Craig Noell, President and Chief Executive Officer, said, “The 2010 results reflect the performance of the legacy assets and discontinued operations of Fremont General prior to our emergence from bankruptcy proceedings, as well as the fact that we are in the early stages of utilizing these legacy assets to reposition the Company to implement our new business plan. Our continuing business plan is to transition the company through special situation credits and acquisitions of middle market businesses and specialty assets.”

“Today’s filing of our 2010 10-K and the 10-Qs brings us one step closer to becoming current in our SEC reporting. We anticipate that we will begin filing our SEC reports for 2011 during the third quarter of 2011.”

More details about the Company’s plans are included in the 10-K and the plan of reorganization.
 
 
 

 

The filing of the 10-K and the 10-Qs with the SEC follows the recent completion and filing of a comprehensive annual report on Form 10-K that included, in one comprehensive filing, business and financial information for the fiscal years ended December 31, 2007, 2008 and 2009, and the quarterly periods of 2008 and 2009.
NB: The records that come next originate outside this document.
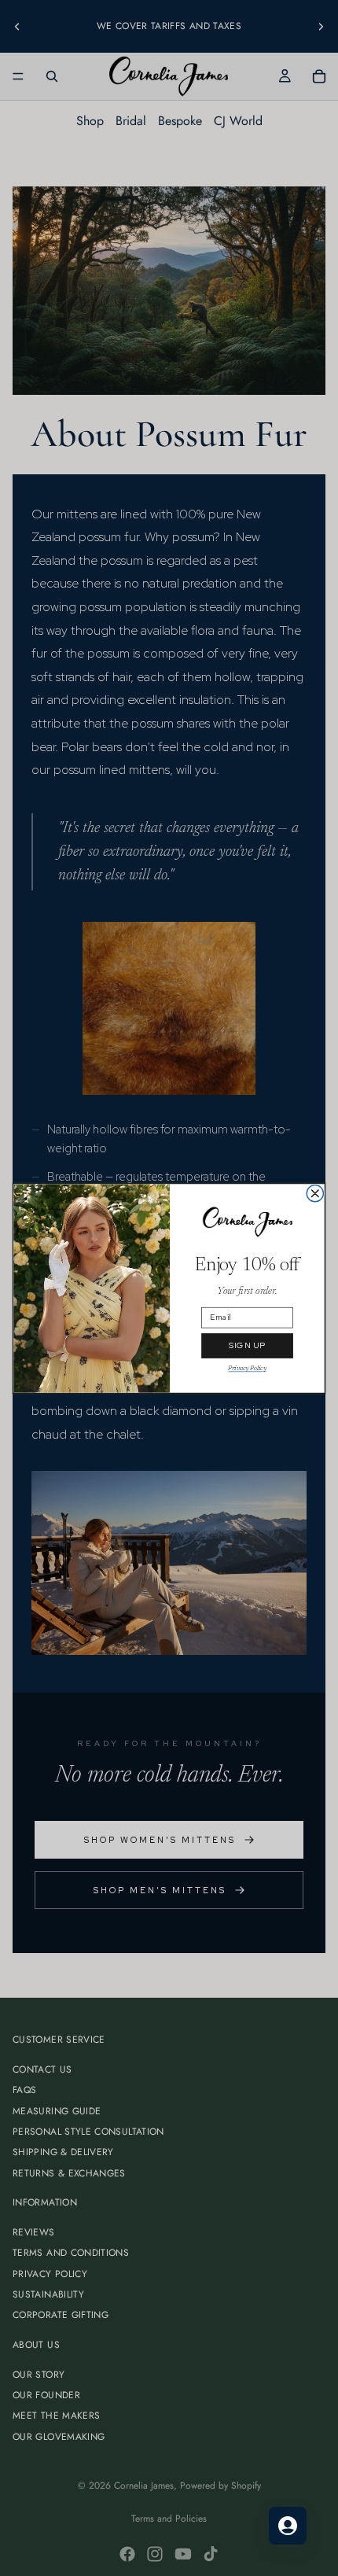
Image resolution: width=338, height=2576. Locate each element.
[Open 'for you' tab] (288, 2526)
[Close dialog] (315, 1193)
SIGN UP (247, 1345)
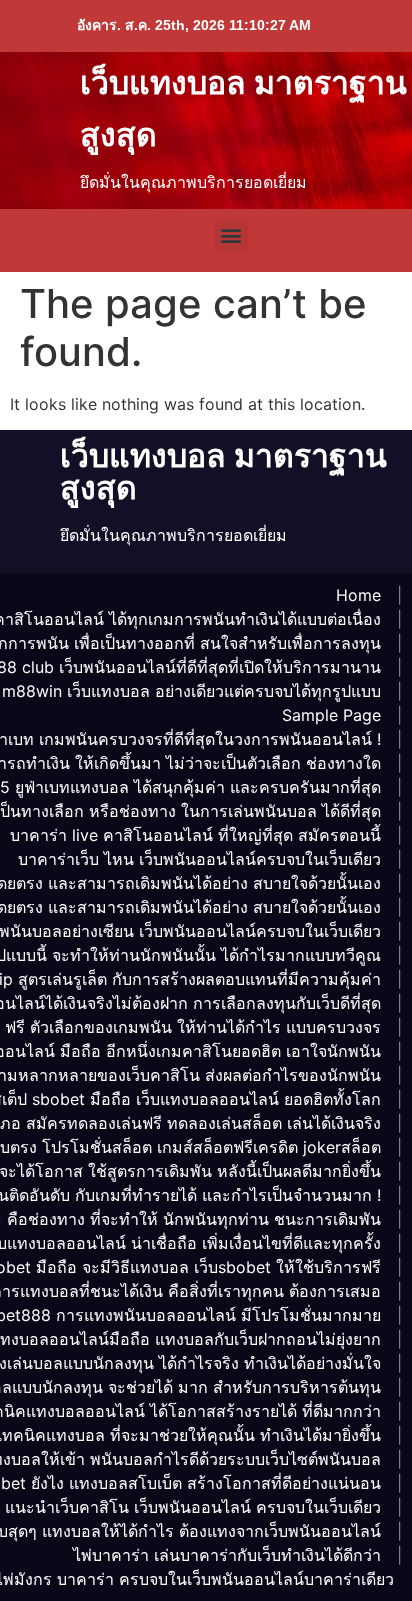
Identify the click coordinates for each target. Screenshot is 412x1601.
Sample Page (331, 715)
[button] (231, 235)
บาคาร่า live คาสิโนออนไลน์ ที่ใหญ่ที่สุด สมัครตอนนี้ (195, 835)
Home (358, 595)
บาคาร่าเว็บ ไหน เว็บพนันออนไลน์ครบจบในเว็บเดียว (199, 859)
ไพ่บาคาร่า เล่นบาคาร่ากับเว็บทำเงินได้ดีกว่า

Update on Outstanding Bankruptcy Claims

During Fremont General’s bankruptcy proceedings, there were nearly 1,000 claims made that aggregated $1.14 billion. To date, the Company has resolved all but 53 claims, which total $14.3 million in the aggregate.

“We've made significant progress resolving these legacy claims,” Mr. Noell commented. “Of the outstanding claims, more than $10 million relates to claims made by former employees and another $2 million relates to litigation where the Company previously was the prevailing party. While we would like to resolve these claims as soon as possible, we are focused on dealing with these claims in the best interest of the Company and its shareholders,” Mr. Noell continued.

The Company is actively seeking the voluntary withdrawal of these remaining claims. However, several of the claims are in actual dispute and to the extent the Company is unable to obtain voluntary withdrawals by the claimants, or reach satisfactory settlement, it intends to vigorously defend against them.

About Signature Group Holdings, Inc.
 
Signature is a financial services company focused primarily on lending to and acquiring middle market companies. Signature’s lending business provides secured debt financing. The Company also makes strategic acquisitions of businesses and specialty assets. For more information about Signature, visit its corporate website at www.signaturegroupholdings.com.

Cautionary Statements

This news release may contain “forward-looking statements” within the meaning of Section 27A of the Securities Act of 1933 and Section 21E of the Securities Exchange Act of 1934, and are made pursuant to the safe harbor provisions of the Private Securities Litigation Reform Act of 1995. Such forward-looking statements are based upon current expectations and beliefs of the Company. The Company does not undertake to update or revise forward-looking statements in this news release to reflect the impact of circumstances or events that arise after the date the forward-looking statements are made, except as required under applicable securities laws. No stock exchange or regulatory authority has approved or disapproved of the information contained herein.